* _Description of the task_
Please count the lines below that contain the word "height" and reply with the number alone.

* _Data for this exercise_
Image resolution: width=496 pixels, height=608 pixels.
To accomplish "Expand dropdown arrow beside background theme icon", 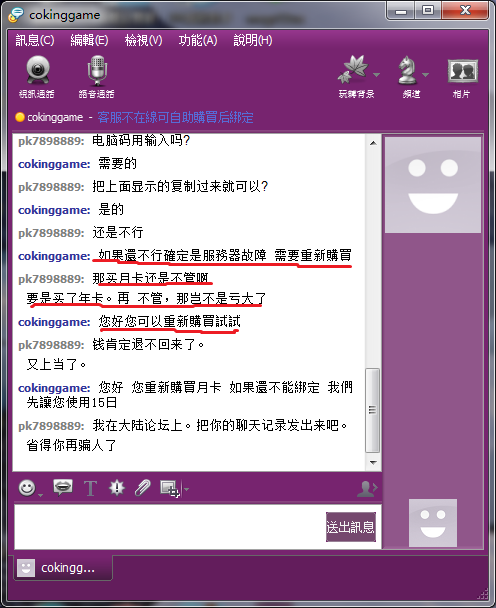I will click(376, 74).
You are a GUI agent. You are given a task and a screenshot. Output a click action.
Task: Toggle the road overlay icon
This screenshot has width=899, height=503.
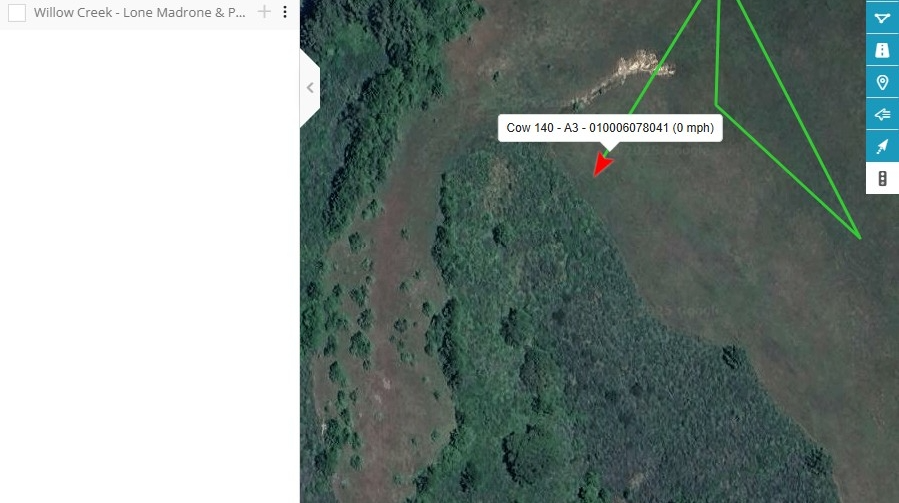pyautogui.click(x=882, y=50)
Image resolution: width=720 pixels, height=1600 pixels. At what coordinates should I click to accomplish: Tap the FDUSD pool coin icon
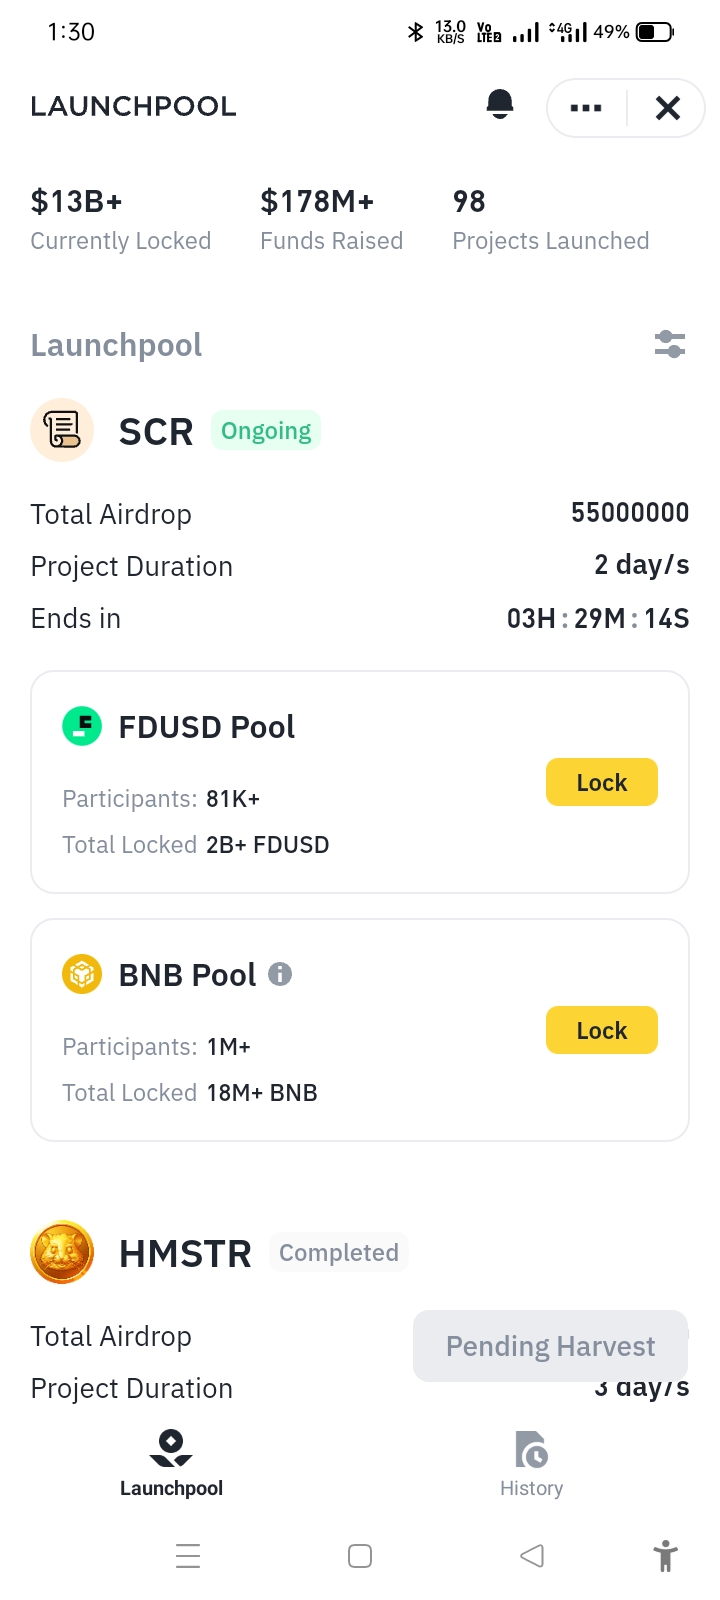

* _Written answer_
3